A Christmas Carol always went down well because Scrooge is such an unforgettable character, often recalled at this time of year as an antidote to schmaltz, with a truly generous outcome.
CV: Mum reads aloud superbly well – I remember working our way through Dickens with great fondness. The first chapter of Our Mutual Friend on the night train to Italy springs to mind.
I inherited a love of reading to older children, and wrote about its value and pleasure here (the comments left were fantastic). But for my children when they were children, nothing could beat Father Christmas by Raymond Briggs, for humour, tenderness and beauty.

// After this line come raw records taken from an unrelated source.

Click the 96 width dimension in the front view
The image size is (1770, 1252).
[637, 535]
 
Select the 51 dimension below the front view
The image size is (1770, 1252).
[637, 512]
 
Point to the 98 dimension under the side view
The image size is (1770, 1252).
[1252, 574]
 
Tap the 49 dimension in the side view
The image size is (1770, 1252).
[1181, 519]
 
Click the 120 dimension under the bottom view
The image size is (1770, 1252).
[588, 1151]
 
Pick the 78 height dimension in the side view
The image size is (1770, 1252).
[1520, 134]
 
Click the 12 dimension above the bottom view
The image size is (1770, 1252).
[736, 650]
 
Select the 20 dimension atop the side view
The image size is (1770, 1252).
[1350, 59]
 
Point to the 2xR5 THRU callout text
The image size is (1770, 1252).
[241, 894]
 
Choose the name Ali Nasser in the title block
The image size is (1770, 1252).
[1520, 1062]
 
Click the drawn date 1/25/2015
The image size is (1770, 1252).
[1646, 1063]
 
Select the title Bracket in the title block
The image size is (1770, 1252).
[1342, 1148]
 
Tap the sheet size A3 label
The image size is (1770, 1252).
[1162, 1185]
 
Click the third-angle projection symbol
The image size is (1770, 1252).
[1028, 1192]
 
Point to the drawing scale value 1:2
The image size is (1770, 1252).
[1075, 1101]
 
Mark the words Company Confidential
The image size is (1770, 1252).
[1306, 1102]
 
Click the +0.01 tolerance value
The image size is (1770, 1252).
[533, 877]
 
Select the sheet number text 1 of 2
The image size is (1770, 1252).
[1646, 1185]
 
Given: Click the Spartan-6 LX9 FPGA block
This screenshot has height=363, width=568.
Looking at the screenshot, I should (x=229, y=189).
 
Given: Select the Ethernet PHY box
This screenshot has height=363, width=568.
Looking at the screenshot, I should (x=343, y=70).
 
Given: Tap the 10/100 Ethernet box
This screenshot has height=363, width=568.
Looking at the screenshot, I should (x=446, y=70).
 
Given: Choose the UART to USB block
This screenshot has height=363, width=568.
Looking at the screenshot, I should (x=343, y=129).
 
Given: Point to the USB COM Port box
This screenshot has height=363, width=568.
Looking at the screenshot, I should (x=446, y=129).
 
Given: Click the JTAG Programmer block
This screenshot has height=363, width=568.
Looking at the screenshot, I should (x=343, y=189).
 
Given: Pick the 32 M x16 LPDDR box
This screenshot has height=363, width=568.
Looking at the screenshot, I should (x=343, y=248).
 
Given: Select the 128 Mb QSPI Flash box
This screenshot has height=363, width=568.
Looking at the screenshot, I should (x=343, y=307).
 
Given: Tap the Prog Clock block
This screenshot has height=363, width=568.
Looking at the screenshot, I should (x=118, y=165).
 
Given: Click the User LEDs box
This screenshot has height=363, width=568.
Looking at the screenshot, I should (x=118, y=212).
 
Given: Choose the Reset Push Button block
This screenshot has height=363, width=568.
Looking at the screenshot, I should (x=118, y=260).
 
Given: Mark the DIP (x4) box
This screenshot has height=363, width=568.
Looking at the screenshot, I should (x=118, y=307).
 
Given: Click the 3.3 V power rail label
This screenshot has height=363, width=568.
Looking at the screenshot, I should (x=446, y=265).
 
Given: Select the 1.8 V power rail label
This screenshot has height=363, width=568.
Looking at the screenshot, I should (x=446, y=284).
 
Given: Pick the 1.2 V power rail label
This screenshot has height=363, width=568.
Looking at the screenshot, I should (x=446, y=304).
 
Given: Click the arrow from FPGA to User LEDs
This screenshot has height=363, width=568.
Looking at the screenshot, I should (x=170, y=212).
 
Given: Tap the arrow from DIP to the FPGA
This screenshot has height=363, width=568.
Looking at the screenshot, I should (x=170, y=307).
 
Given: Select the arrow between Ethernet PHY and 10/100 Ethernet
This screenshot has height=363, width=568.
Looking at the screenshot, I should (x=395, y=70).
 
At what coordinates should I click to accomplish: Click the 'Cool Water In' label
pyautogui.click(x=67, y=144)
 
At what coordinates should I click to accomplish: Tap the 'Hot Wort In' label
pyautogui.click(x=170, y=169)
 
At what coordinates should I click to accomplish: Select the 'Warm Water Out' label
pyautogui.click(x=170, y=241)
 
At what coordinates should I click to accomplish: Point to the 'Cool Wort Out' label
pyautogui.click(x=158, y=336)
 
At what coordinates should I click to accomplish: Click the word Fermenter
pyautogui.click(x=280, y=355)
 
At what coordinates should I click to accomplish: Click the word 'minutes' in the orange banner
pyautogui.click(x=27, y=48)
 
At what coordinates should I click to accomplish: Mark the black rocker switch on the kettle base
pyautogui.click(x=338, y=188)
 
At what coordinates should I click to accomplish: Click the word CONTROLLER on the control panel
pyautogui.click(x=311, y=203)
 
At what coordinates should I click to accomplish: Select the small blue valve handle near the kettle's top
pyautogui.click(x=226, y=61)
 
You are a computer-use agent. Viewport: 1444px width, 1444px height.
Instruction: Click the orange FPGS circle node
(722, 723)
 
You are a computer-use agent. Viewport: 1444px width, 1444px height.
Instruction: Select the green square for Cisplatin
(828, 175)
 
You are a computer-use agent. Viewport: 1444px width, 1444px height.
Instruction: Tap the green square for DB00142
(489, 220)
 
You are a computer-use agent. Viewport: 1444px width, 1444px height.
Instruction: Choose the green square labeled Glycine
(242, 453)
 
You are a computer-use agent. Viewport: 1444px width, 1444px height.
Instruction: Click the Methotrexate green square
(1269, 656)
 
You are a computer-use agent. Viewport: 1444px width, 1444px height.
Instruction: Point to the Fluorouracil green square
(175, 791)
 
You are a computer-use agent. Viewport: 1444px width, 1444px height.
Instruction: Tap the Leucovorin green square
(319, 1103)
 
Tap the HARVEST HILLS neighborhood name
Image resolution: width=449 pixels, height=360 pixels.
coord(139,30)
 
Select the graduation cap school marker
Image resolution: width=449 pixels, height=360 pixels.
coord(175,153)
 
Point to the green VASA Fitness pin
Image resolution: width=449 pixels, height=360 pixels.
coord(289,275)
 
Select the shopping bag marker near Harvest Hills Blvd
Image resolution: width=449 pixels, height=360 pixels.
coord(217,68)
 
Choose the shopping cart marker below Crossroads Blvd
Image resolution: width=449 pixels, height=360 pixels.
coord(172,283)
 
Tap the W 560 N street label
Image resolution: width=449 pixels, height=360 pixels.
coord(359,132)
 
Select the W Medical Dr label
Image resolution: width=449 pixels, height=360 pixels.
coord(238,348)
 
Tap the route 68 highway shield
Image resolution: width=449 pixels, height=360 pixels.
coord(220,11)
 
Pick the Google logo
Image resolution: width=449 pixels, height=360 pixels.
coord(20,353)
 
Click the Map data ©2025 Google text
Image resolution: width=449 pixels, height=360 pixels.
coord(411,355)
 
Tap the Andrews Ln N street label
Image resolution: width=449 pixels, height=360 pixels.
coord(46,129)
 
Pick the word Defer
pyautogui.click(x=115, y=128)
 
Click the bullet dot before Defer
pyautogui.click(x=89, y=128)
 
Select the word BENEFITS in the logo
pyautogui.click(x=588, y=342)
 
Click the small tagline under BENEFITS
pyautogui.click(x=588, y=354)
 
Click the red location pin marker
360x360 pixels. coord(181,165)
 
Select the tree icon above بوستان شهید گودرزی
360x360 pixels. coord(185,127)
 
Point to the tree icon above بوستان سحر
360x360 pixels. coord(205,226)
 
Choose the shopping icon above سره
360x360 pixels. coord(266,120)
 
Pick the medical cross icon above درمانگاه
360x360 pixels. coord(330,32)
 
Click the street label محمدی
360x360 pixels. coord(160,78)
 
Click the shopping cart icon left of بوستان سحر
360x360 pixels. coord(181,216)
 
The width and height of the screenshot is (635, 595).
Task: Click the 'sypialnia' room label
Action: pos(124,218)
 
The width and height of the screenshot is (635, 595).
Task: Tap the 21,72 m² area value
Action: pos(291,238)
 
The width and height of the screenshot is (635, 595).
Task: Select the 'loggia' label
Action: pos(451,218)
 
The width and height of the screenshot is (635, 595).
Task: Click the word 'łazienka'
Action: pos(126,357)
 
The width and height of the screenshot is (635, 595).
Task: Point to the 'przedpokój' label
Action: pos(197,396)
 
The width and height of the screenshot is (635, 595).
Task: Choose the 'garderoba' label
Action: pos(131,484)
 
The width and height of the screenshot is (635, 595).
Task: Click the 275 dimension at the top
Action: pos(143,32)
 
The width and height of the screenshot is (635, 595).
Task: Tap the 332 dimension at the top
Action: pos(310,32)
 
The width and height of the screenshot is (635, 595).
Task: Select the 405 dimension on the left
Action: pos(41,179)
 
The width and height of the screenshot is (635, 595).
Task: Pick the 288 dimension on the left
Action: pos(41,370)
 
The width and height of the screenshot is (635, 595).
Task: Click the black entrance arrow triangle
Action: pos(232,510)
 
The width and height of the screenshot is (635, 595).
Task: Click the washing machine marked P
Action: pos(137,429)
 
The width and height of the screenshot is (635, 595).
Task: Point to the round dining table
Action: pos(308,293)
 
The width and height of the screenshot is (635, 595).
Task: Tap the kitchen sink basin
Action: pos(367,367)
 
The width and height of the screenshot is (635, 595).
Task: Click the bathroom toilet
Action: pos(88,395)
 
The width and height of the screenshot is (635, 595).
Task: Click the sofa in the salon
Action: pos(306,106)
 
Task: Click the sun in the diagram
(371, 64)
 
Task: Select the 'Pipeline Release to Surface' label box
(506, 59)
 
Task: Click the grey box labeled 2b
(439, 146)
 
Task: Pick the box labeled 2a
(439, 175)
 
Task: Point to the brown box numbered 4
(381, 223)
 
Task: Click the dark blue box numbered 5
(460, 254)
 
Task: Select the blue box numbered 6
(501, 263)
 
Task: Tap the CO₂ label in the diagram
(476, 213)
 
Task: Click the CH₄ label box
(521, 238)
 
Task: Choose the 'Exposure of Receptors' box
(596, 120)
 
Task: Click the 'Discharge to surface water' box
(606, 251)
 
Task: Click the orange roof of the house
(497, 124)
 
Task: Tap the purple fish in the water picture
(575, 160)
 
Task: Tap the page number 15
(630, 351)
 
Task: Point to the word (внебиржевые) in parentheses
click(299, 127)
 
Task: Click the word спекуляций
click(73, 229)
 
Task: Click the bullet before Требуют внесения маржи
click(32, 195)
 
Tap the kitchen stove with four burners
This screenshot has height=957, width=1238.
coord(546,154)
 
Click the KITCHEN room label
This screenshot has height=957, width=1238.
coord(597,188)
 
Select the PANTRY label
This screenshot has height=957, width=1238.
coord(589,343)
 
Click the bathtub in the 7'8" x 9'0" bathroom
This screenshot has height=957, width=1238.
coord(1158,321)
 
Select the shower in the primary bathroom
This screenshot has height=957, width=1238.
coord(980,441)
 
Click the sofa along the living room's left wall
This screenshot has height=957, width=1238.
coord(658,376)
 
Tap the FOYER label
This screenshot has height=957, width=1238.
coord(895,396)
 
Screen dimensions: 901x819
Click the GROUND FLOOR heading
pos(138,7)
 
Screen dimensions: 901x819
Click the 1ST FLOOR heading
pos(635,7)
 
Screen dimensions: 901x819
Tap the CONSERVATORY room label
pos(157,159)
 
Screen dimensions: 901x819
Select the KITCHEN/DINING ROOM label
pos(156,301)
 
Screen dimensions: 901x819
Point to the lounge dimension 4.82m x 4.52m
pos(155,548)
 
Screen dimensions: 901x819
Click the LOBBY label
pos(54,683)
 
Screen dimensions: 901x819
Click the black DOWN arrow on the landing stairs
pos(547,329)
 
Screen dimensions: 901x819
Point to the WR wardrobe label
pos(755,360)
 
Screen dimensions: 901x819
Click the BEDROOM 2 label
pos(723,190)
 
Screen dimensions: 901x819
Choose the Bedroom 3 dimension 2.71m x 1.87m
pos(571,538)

My favourite Christmas book as an adult reader
SH: At the moment Penelope Fitzgerald is one of my very favourite authors, wonderfully perceptive and very funny. Her description in Human Voices of eight-year-old Annie Astra’s blunt rejection of the snow scene covered with glitter given to her by a schoolmate Dick Dobbs [‘he’s a dirty devil!’) sums up the downside of Christmas.
CV: I associate Christmas with ghost stories, and will return to the fabulous M.R. James this year I think. Perhaps I’ll read ‘Oh, Whistle and I’ll Come to You My Lad’ aloud to my family, a captive audience who will be too paralysed with terror (or full of Quality Street) to get away.